“Nikmati waktu kalian,” ucap Puti lalu ke luar dari kamar hotel yang akan ditinggali oleh Darka dan Tiara untuk menghabiskan malam pertama mereka.
Puti dan Nazhan sendiri tinggal di salah satu kamar hotel yang tak kalah mewahnya. Mereka menikmati waktu istirahat setelah seharian harus menyambut tamu yang datang menghadiri acara pernikahan dan resespi. Tentu saja, Puti dan Nazhan sudah menyiapkan kamar yang pantas untuk ditinggali oleh pasangan suami istri baru yang akan menjalani momen paling penting dalam kehidupan mereka. Puti dan Nazhan tahu jika ini bukan pengalaman pertama bagi Darka, tetapi ini adalah pengalam pertama bagi Tiara. Setidaknya, mereka harus menyiapkan suasana yang cocok dan nyaman untuk pengalaman pertama Tiara tersebut. Mereka tidak mau menantu baru mereka merasa tertekan atau ketakutan di malam pertamanya.

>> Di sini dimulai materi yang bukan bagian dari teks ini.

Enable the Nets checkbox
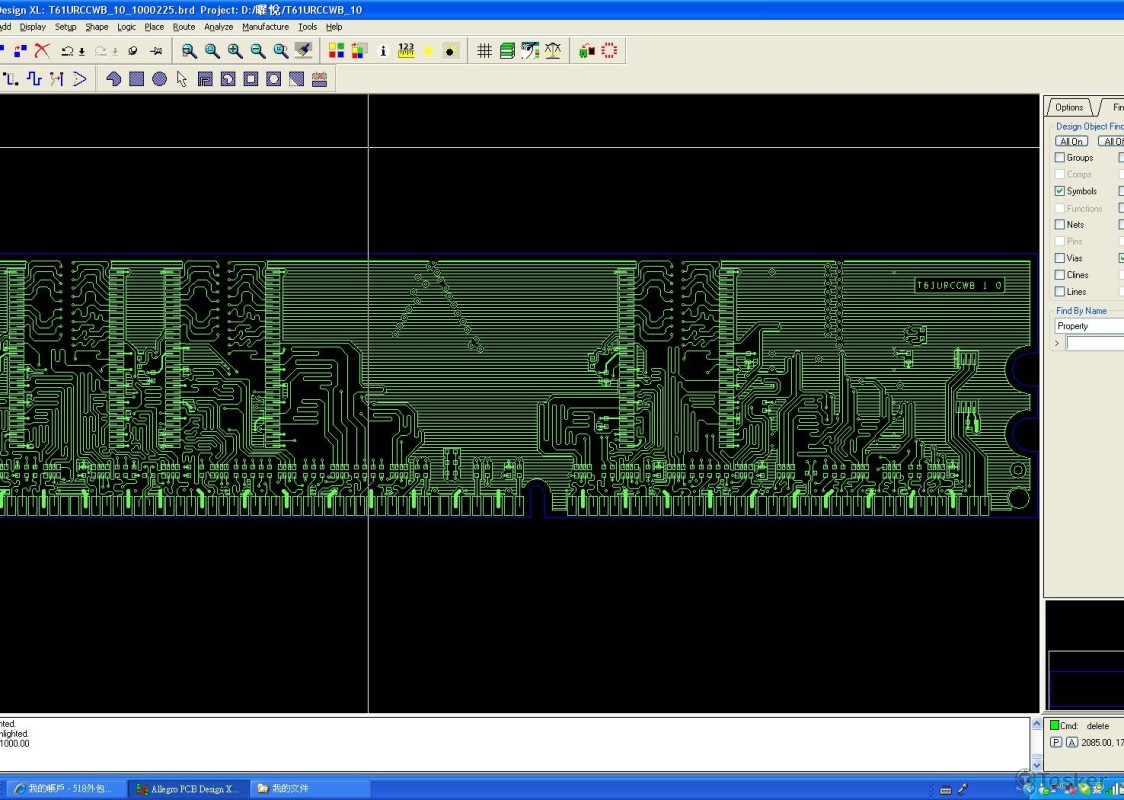 pos(1060,225)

Namun, suasana yang dipersiapkan oleh kedua orang tuanya itu malah membuat Darka merasa jengkel. Suasana romantis di kamar tersebut malah membuat Darka muak. Ia menghancurkan semua penataan ranjang lalu berbalik menatap Tiara yang masih berada dalam balutan gaun yang tampak membuatnya begitu cantik. Ya, saking cantiknya Tiara, Darka malah merasa muak karena menurutnya Tiara sama sekali tidak berhak mendapatkan anugerah kecantikan semacam itu. Darka menatap tajam pada Tiara yang menatap polos padanya. Ia berdecih sebelum berkata, “Aku akan mandi duluan. Sebelum aku ke luar, kau harus merapikan semua ini. Aku tidak mau melihat penataan ruangan yang menggelikan ini. Selain itu, aku sama sekali tidak akan malam pertama denganmu. Kau tidur di lantai!”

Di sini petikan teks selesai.